— What this task involves —
Repeat the records in full, exactly.

— Pixel coordinate grounding data —

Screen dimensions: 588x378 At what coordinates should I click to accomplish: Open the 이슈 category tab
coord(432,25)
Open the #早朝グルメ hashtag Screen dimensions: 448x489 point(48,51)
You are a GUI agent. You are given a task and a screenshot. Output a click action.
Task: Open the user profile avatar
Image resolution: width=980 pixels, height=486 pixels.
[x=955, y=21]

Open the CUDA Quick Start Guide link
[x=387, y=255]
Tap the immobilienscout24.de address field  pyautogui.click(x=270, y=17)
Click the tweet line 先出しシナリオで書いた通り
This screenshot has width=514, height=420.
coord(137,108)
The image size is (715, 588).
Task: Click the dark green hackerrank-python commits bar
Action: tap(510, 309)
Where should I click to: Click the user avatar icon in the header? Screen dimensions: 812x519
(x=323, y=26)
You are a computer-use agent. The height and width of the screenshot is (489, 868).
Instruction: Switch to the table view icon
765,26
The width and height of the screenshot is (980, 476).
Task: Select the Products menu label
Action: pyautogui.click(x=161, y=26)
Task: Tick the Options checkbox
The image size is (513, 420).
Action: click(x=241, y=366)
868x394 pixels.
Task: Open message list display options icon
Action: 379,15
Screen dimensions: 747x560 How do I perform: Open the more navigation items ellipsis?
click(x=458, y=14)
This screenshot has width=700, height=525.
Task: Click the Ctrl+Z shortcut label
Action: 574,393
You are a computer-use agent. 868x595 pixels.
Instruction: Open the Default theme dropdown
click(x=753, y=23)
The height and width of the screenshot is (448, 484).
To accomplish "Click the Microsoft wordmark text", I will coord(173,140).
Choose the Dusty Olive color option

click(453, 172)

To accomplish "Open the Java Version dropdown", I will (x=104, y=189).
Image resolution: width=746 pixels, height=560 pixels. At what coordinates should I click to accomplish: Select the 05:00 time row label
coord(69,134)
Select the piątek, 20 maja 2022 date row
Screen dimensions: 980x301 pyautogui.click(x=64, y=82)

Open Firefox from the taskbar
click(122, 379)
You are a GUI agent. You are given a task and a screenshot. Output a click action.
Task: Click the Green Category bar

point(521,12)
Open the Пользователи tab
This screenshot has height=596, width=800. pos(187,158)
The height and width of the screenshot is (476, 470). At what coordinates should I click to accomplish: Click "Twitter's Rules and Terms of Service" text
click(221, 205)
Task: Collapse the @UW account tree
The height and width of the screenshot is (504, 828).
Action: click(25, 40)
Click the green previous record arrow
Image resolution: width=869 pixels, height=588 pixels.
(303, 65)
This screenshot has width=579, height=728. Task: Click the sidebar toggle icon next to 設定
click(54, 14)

— Problem solution —
Screen dimensions: 588x378 At what coordinates should I click to accomplish: Open the 이슈 category tab
coord(432,25)
Open the #早朝グルメ hashtag Screen dimensions: 448x489 point(48,51)
You are a GUI agent. You are given a task and a screenshot. Output a click action.
Task: Open the user profile avatar
Image resolution: width=980 pixels, height=486 pixels.
[x=955, y=21]

Open the CUDA Quick Start Guide link
[x=387, y=255]
Tap the immobilienscout24.de address field  pyautogui.click(x=270, y=17)
Click the tweet line 先出しシナリオで書いた通り
This screenshot has width=514, height=420.
coord(137,108)
The image size is (715, 588).
Task: Click the dark green hackerrank-python commits bar
Action: tap(510, 309)
Where should I click to: Click the user avatar icon in the header? Screen dimensions: 812x519
(x=323, y=26)
You are a computer-use agent. The height and width of the screenshot is (489, 868).
Instruction: Switch to the table view icon
765,26
The width and height of the screenshot is (980, 476).
Task: Select the Products menu label
Action: pyautogui.click(x=161, y=26)
Task: Tick the Options checkbox
The image size is (513, 420).
Action: click(x=241, y=366)
868x394 pixels.
Task: Open message list display options icon
Action: 379,15
Screen dimensions: 747x560 How do I perform: Open the more navigation items ellipsis?
click(x=458, y=14)
This screenshot has width=700, height=525.
Task: Click the Ctrl+Z shortcut label
Action: 574,393
You are a computer-use agent. 868x595 pixels.
Instruction: Open the Default theme dropdown
click(x=753, y=23)
The height and width of the screenshot is (448, 484).
To accomplish "Click the Microsoft wordmark text", I will coord(173,140).
Choose the Dusty Olive color option

click(453, 172)

To accomplish "Open the Java Version dropdown", I will (x=104, y=189).
Image resolution: width=746 pixels, height=560 pixels. At what coordinates should I click to accomplish: Select the 05:00 time row label
coord(69,134)
Select the piątek, 20 maja 2022 date row
Screen dimensions: 980x301 pyautogui.click(x=64, y=82)

Open Firefox from the taskbar
click(122, 379)
You are a GUI agent. You are given a task and a screenshot. Output a click action.
Task: Click the Green Category bar

point(521,12)
Open the Пользователи tab
This screenshot has height=596, width=800. pos(187,158)
The height and width of the screenshot is (476, 470). At what coordinates should I click to accomplish: Click "Twitter's Rules and Terms of Service" text
click(221, 205)
Task: Collapse the @UW account tree
The height and width of the screenshot is (504, 828).
Action: click(25, 40)
Click the green previous record arrow
Image resolution: width=869 pixels, height=588 pixels.
(303, 65)
This screenshot has width=579, height=728. Task: Click the sidebar toggle icon next to 設定
click(54, 14)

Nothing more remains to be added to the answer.